Passage provided:
—————

15 minute break
Easist ways to obtain are:
Anaconda (2.0) http://continuum.io/downloads
The above includes astropy 0.3.2
To update that version to 0.4rc1 (at the OS shell level):
conda install astropy=0.4rc1
IPython Notebook is the basis for tutorial material
To obtain the notebooks used for this tutorial, and the associated data, download:
http://bit.ly/astropy-scipy2014 (~30 MB zip file)
The notebook files themselves can be found under the notebooks/
subdirectory of that zip file. The associated data files are under notebooks/data
. Many of the examples references data files with relative filenames like data/<filename>
, launch ipython from within the notebooks/
directory for best results in resolving filenames.
In general, we will supply enough exercises to fill everyone's time. Depending on background and experience, some will only get the first part or two done; some will get further. The exercises generally increase in sophistication and difficulty. Few will finish all.

—————

Records supplied:
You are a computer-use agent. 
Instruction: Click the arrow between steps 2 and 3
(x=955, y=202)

—————

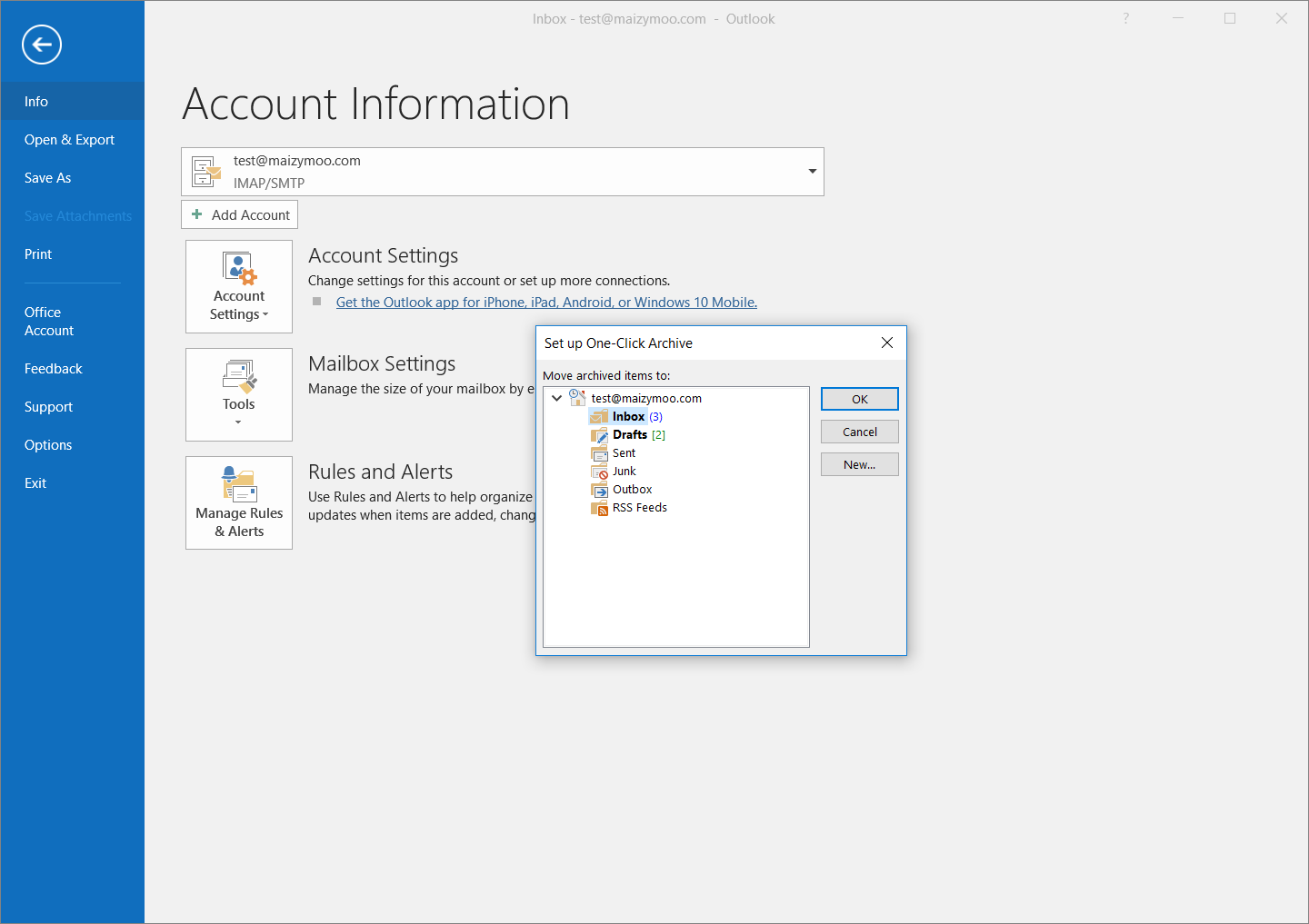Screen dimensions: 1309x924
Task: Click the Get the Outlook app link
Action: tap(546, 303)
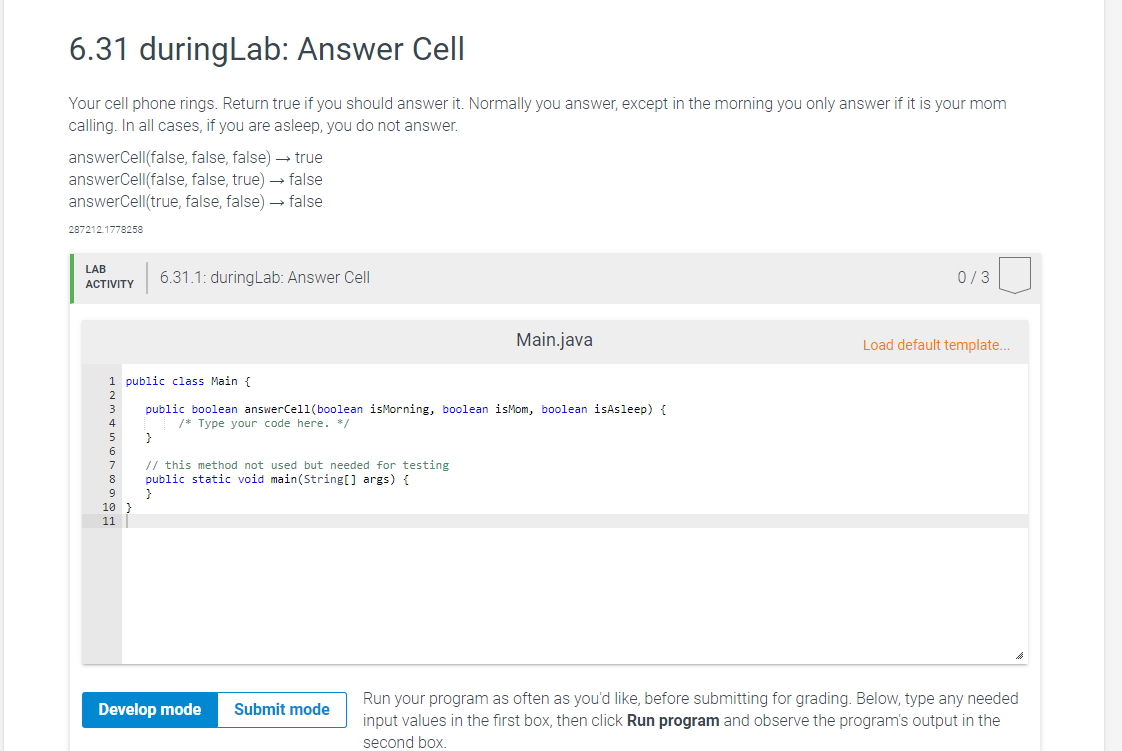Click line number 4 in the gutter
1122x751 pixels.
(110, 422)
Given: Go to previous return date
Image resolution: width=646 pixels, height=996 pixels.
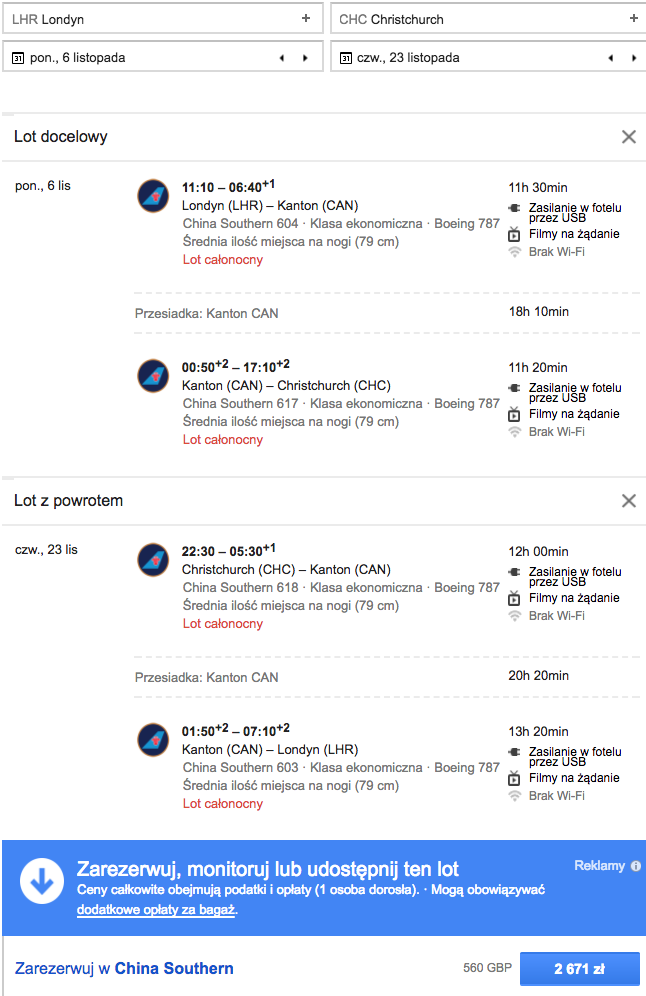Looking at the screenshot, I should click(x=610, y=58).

—————

List of tasks:
a: Answer the following from the tutorial notes:
(i) Which version of astropy is included with Anaconda 2.0?
(ii) About how large is the zip file containing the notebooks and data?
(iii) From which directory should ipython be launched for best results in resolving filenames?
b: Reproduce word for word the part of the tutorial notes starting at "15 minute break" and ending at "in resolving filenames.".

Per-task answers:
a:
(i) Astropy 0.3.2
(ii) About 30 MB
(iii) The notebooks/ directory

b:
15 minute break
Easist ways to obtain are:
Anaconda (2.0) http://continuum.io/downloads
The above includes astropy 0.3.2
To update that version to 0.4rc1 (at the OS shell level):
conda install astropy=0.4rc1
IPython Notebook is the basis for tutorial material
To obtain the notebooks used for this tutorial, and the associated data, download:
http://bit.ly/astropy-scipy2014 (~30 MB zip file)
The notebook files themselves can be found under the notebooks/
subdirectory of that zip file. The associated data files are under notebooks/data
. Many of the examples references data files with relative filenames like data/<filename>
, launch ipython from within the notebooks/
directory for best results in resolving filenames.